But My GIS Doesn't Like That
05 Apr 2017Make Me A Map
Oft in my day job I get requests to map data contained in spreadsheets. I must say I prefer ‘seeing’ my (now not) spreadsheets in a GIS Software environment - TableView. So I quickly want to move any data I get to that place. The path to such and eventually the cartographic output is rarely straight forward, springing from the fact that:
- Most data cells are merged to make the spreadsheet look good.
- Column (field) names are rarely database friendly. (Remember the Shapefile/ DBF >10 characters limit?)
- Something is bound to happen when exporting the data to an intermediate format - CSV - for manipulation. (Data cells formatting.)
- Not forgetting the unnecessary decimal places at times.
The map requester often wonder why I’m taking so long to have their maps ready. In the meantime I have to deal with a plethora of issues as I wrangle the data:
- Discovering that some field names chosen by the client are reserved words in “My GIS” - [ size, ESRI File Geodatabase ]
- The tabular data can’t be joined to the spatial component straight-on because:
- A one-to-one relationship doesn’t exist cleanly because the supplied data contains spatial duplicates but unique attribute data. (What to retain?)
- The supposed common (join) field of the source data doesn’t conform to the format of my reference spatial dataset.
- Some entries of the common field from the master data, contain data that does not fall within the domain of the spatial - e.g a street address such as 101 Crane Street, where evidently street numbers are only 1 - 60. (and 01,10 and 11 exist in the database - in case you’re thinking about a transcribing error.)
Frustration from the Client is understandable. The integrity of their data has come under scrutiny by the Let-The-Data-Speak dictate of data processing and cleaning. Unfortunately they have to wait a bit longer for their map. The decision on how to deal with the questionable data lies with them. I simply transform, as best as I can, to a work of map art.
Database Again Please
… entry level Data Scientists earn $80-$100k per year. The average US Data Scientist makes $118K. Some Senior Data Scientists make between $200,000 to $300,000 per year…
~ datascienceweekly.org, Jan 2017
Working with and in geodatabases makes me somewhat feel like I’m getting closer to being a data scientist. So as I resolved for year 2017 - more SQL (…and Spatial SQL) and databases.
Importing spreadsheets to an ESRI’s Geodatabase has major advantages but isn’t straightforward either. The huge plus being able to preserve field names from source and do data check things. Good luck importing a spreadsheet without first tweaking a field or two to get out of the way ‘Failed To Import’ errors.
Comma Separated Values (CSV) always wins but, beware of formatting within the spreadsheet.
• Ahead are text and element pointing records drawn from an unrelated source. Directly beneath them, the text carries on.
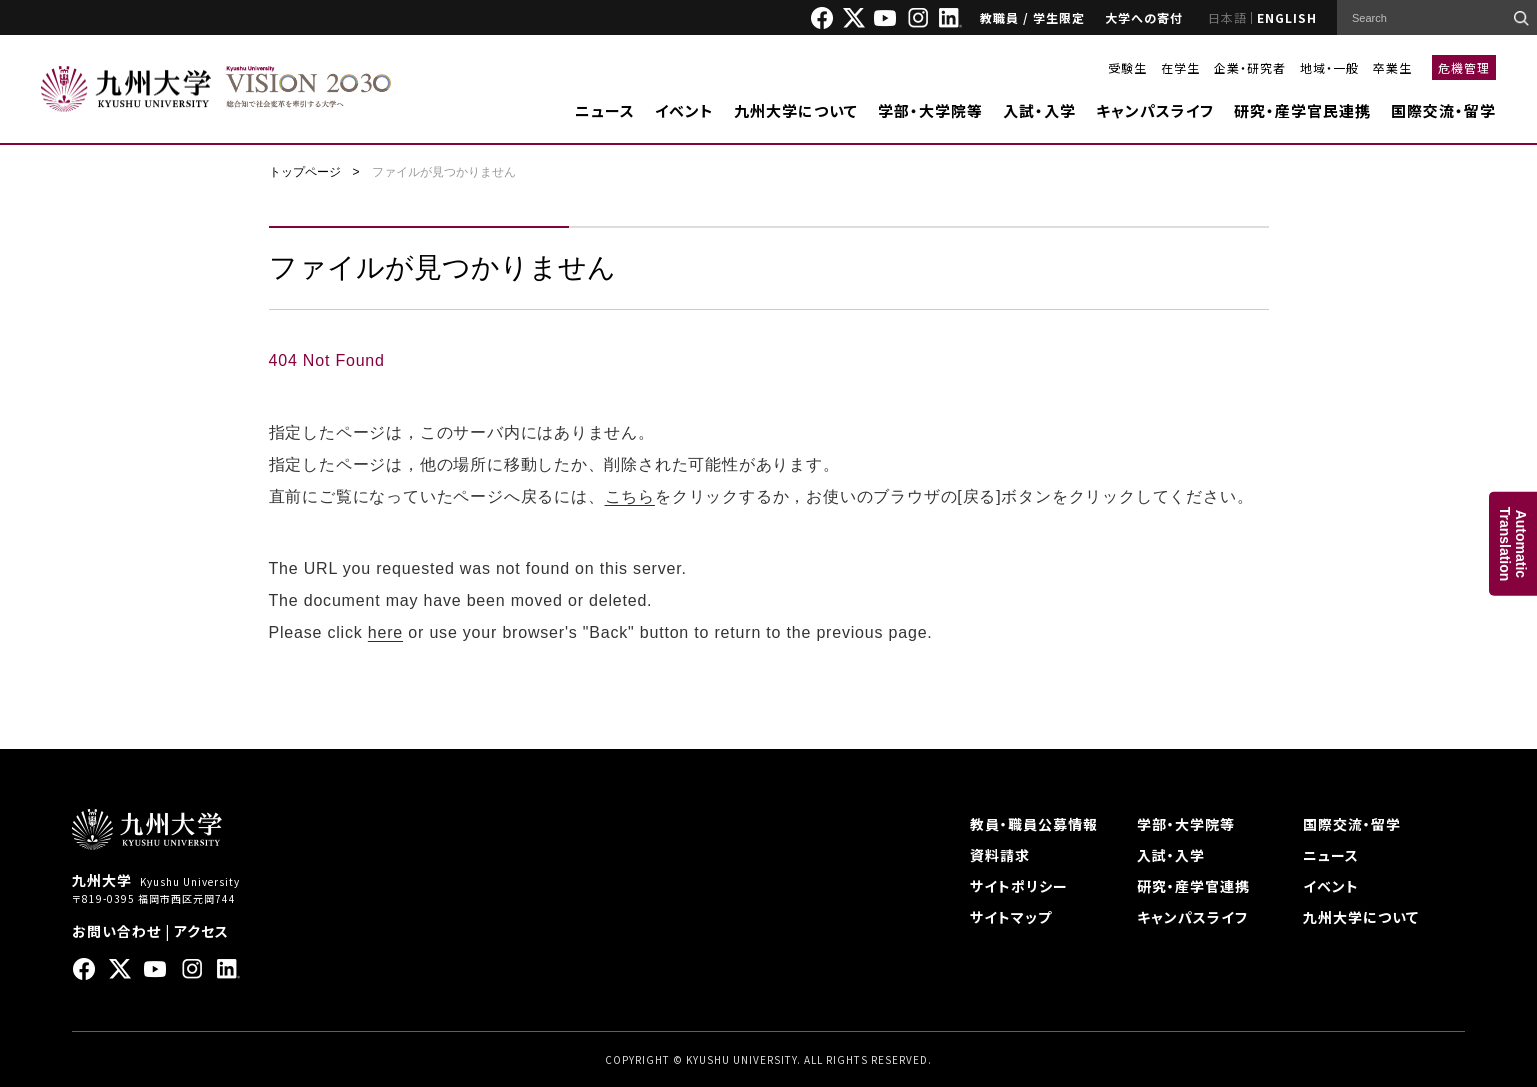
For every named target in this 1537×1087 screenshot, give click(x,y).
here (385, 632)
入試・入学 (1039, 110)
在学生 (1180, 67)
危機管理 (1464, 67)
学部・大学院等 (930, 110)
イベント (684, 110)
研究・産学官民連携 (1302, 110)
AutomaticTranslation (1513, 543)
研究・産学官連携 (1193, 886)
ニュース (605, 110)
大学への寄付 (1144, 17)
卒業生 (1392, 67)
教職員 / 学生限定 (1032, 17)
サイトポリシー (1019, 886)
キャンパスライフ (1155, 110)
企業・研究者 (1250, 67)
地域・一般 (1329, 67)
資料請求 (1000, 855)
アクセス (201, 931)
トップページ (305, 172)
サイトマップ (1011, 917)
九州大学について (796, 110)
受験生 (1127, 67)
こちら (630, 496)
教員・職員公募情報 (1034, 824)
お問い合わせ (116, 931)
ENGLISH (1287, 17)
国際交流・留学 (1443, 110)
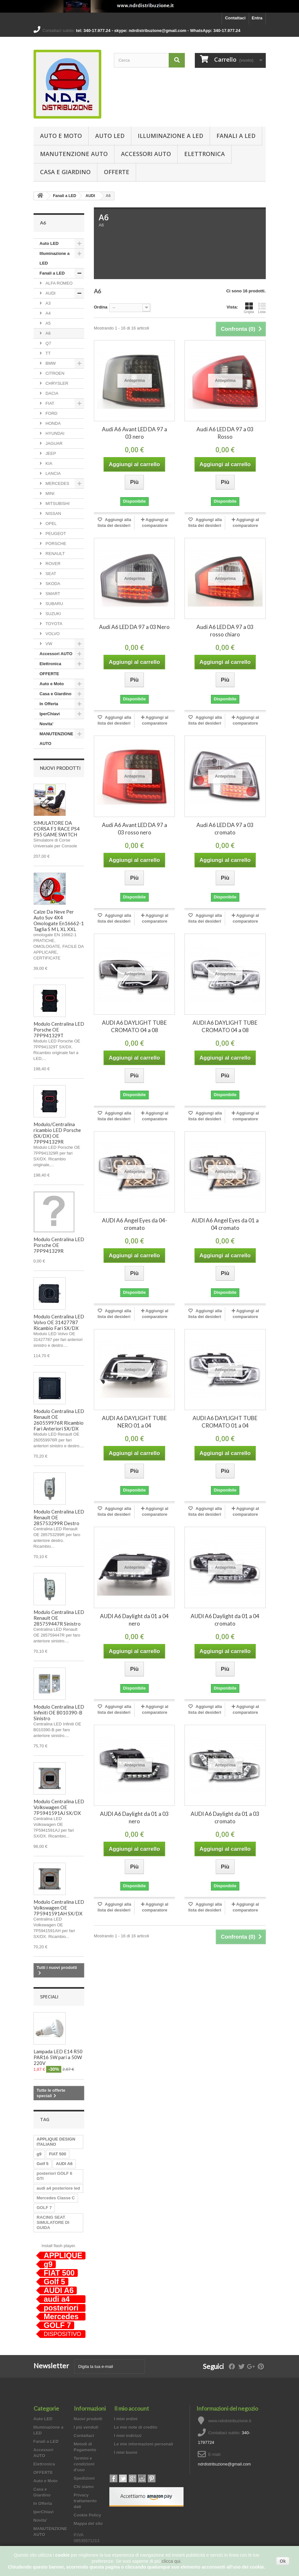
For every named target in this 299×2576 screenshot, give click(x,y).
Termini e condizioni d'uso (84, 2464)
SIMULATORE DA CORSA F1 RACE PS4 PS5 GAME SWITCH (57, 828)
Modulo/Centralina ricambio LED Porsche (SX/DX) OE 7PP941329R (57, 1133)
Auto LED (110, 136)
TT (48, 353)
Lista (262, 308)
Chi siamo (84, 2486)
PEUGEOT (55, 533)
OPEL (51, 523)
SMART (52, 593)
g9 (39, 2154)
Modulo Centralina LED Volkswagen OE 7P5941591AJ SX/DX (59, 1807)
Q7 (48, 343)
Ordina (100, 307)
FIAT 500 (57, 2154)
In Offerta (49, 703)
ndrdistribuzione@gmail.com (224, 2464)
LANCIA (53, 473)
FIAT (50, 403)
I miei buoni (125, 2452)
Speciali (49, 1997)
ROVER (53, 563)
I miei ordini (126, 2418)
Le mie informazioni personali (143, 2444)
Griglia (249, 308)
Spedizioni (84, 2478)
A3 (48, 303)
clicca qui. (171, 2561)
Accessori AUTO (146, 154)
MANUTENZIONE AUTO (74, 154)
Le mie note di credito (135, 2427)
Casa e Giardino (65, 172)
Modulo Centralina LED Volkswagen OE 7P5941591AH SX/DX (59, 1907)
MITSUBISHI (57, 503)
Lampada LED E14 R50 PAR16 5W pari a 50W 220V (58, 2057)
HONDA (53, 423)
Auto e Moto (61, 136)
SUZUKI (53, 613)
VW (49, 643)
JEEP (50, 453)
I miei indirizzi (128, 2435)
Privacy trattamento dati (85, 2501)
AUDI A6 (64, 2163)
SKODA (52, 583)
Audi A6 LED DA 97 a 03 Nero (134, 626)
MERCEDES (57, 483)
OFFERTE (116, 172)
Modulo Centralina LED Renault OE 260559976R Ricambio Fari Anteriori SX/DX (59, 1419)
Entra (257, 18)
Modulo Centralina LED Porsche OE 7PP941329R (59, 1245)
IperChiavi (50, 713)
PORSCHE (55, 543)
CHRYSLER (56, 383)
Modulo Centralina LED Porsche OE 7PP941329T (59, 1029)
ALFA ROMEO (59, 283)
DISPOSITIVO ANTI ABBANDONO (62, 2334)
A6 (48, 333)
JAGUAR (54, 443)
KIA (49, 463)
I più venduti (86, 2427)
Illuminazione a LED (170, 136)
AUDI (90, 196)
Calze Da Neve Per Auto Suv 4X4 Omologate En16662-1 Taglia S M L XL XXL (59, 920)
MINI (50, 493)
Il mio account (131, 2408)
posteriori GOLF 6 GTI (55, 2176)
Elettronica (204, 154)
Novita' (47, 723)
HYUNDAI (55, 433)
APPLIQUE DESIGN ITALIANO (56, 2142)
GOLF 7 (44, 2207)
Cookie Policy (87, 2515)
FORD (51, 413)
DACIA (51, 393)
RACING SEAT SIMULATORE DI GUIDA (53, 2222)
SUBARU (54, 603)
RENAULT (55, 553)
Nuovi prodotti (60, 768)
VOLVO (52, 633)
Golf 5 (43, 2163)
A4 (48, 313)
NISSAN (53, 513)
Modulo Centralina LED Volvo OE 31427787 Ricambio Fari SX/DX (59, 1322)
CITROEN (55, 373)
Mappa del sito (88, 2523)
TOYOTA (54, 623)
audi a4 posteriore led (58, 2188)
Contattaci (235, 18)
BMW (50, 363)
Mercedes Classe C (56, 2197)
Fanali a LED (235, 136)
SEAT (50, 573)
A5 (48, 323)
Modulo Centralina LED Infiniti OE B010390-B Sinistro (59, 1712)
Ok (283, 2561)
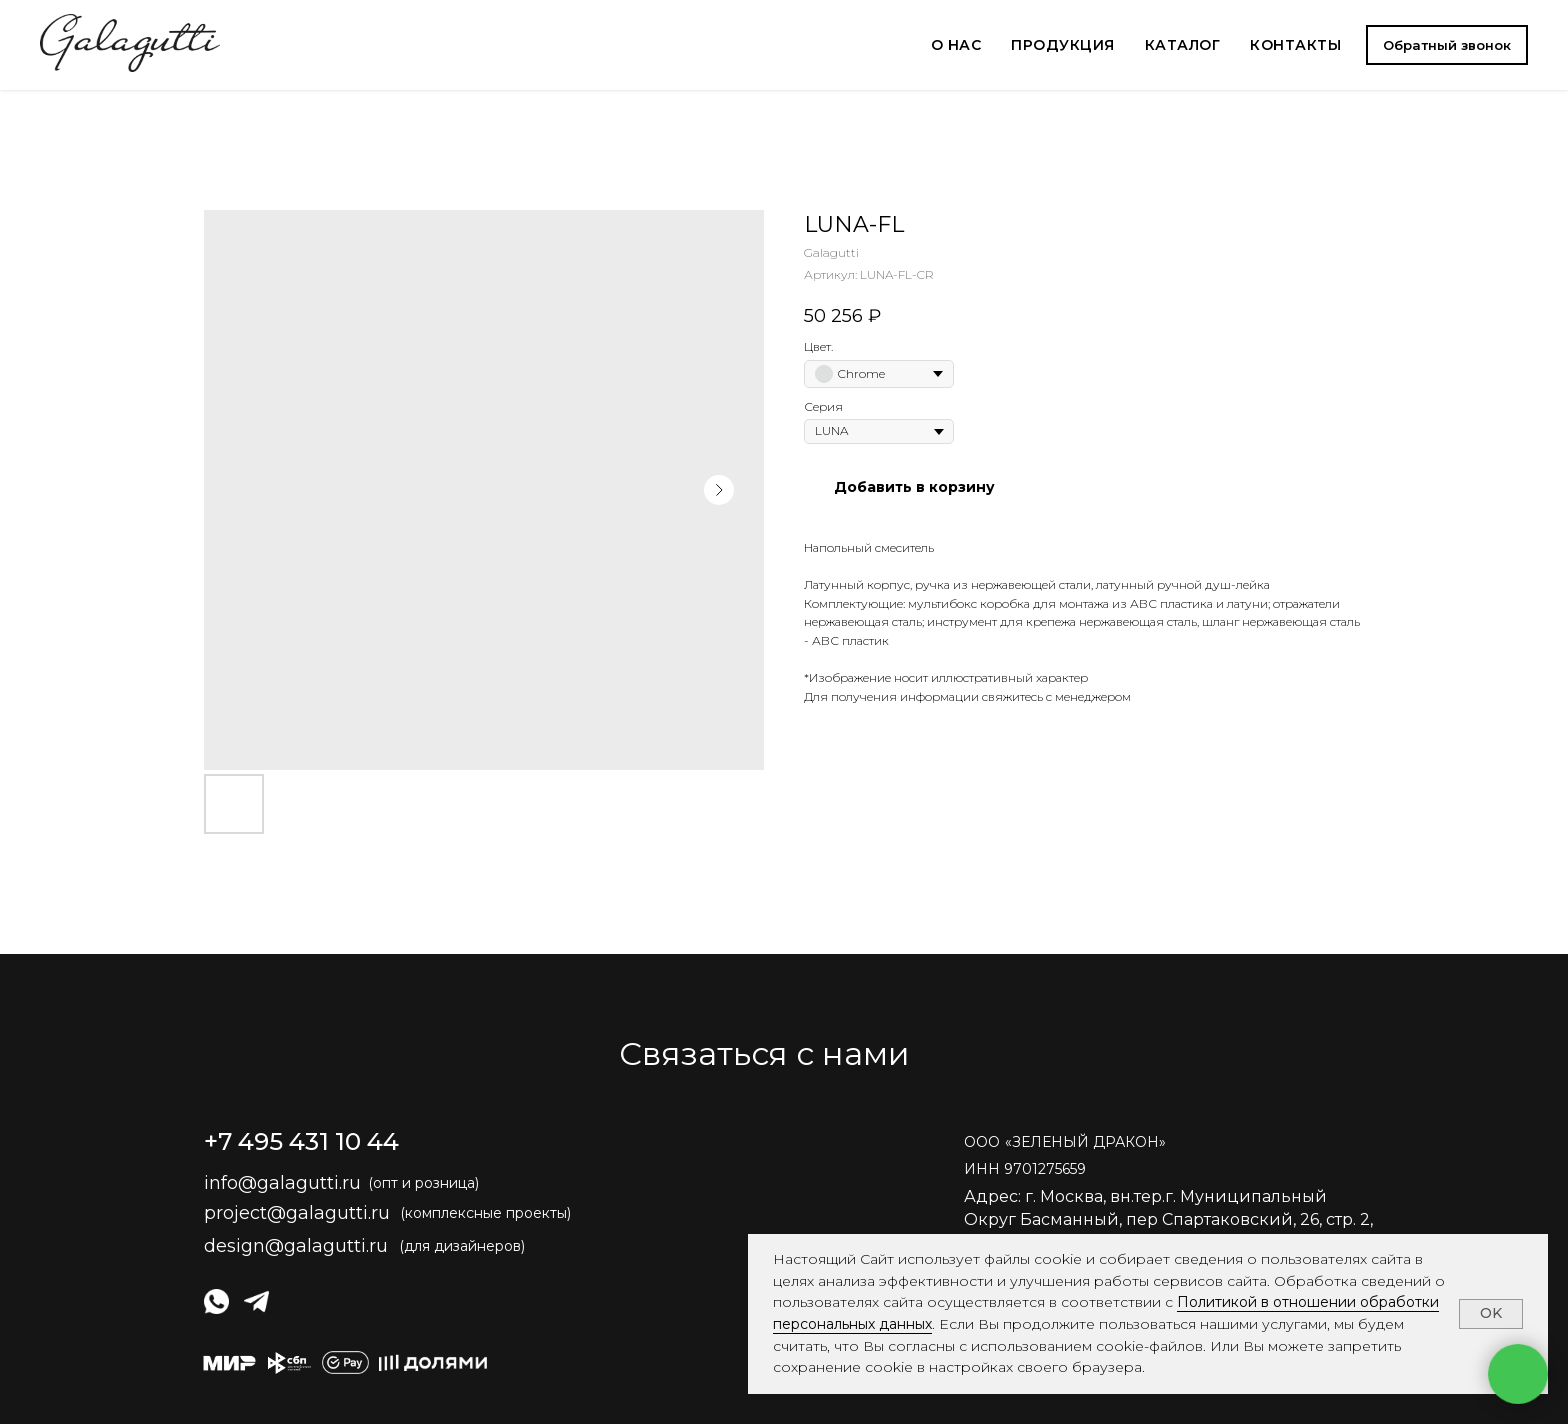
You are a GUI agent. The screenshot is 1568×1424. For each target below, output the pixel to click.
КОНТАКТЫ (1295, 45)
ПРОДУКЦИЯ (1063, 45)
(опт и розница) (423, 1183)
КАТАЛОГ (1183, 45)
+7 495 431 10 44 (301, 1141)
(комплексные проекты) (485, 1213)
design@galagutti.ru (296, 1246)
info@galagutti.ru (282, 1183)
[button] (1447, 45)
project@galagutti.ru (297, 1213)
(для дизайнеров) (462, 1246)
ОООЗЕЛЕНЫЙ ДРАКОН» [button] (1065, 1142)
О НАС (956, 45)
If wrongly formatted…Garbage In! But once the import is neatly done, I can comfortably clean data for errors and check integrity better in My GIS environment. As a bonus I get to learn SQL too. Cant’ resist that pretty window!
#postscript
The above are just a few matters highlighting what goes behind the scenes in transforming a spreadsheet to a map. The object to show the non GIS user it takes more than a few clicks to come up with a good map.